__Stated exercise__:
Gather every line of the material below that contains the string "perform", matching case exactly.

__Dataset records__:
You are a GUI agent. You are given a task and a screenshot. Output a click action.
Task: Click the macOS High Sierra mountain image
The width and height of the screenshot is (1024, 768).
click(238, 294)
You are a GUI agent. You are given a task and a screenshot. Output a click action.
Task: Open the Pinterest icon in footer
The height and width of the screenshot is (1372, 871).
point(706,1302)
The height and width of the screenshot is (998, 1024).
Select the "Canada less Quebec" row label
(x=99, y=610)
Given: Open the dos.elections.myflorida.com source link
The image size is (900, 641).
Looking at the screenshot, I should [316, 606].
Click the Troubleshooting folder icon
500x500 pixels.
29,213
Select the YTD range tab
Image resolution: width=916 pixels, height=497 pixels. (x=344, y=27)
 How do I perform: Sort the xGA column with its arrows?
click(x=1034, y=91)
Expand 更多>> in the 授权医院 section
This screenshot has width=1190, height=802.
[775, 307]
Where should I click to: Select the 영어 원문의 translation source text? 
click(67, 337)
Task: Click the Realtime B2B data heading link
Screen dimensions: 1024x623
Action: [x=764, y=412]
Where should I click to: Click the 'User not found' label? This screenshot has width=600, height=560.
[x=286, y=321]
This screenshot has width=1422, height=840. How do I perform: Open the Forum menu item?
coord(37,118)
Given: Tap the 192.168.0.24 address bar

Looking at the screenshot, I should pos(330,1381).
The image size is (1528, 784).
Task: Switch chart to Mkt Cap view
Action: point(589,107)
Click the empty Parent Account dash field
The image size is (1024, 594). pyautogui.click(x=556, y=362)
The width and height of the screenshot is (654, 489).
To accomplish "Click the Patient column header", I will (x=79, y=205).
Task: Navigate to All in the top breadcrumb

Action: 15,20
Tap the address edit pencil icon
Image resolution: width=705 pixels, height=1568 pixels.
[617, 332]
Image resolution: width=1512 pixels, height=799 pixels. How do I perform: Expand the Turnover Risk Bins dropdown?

__Final result__:
 How do I perform: Sort the xGA column with its arrows?
This screenshot has width=1422, height=840. How do I perform: Open the Forum menu item?
Image resolution: width=1512 pixels, height=799 pixels. How do I perform: Expand the Turnover Risk Bins dropdown?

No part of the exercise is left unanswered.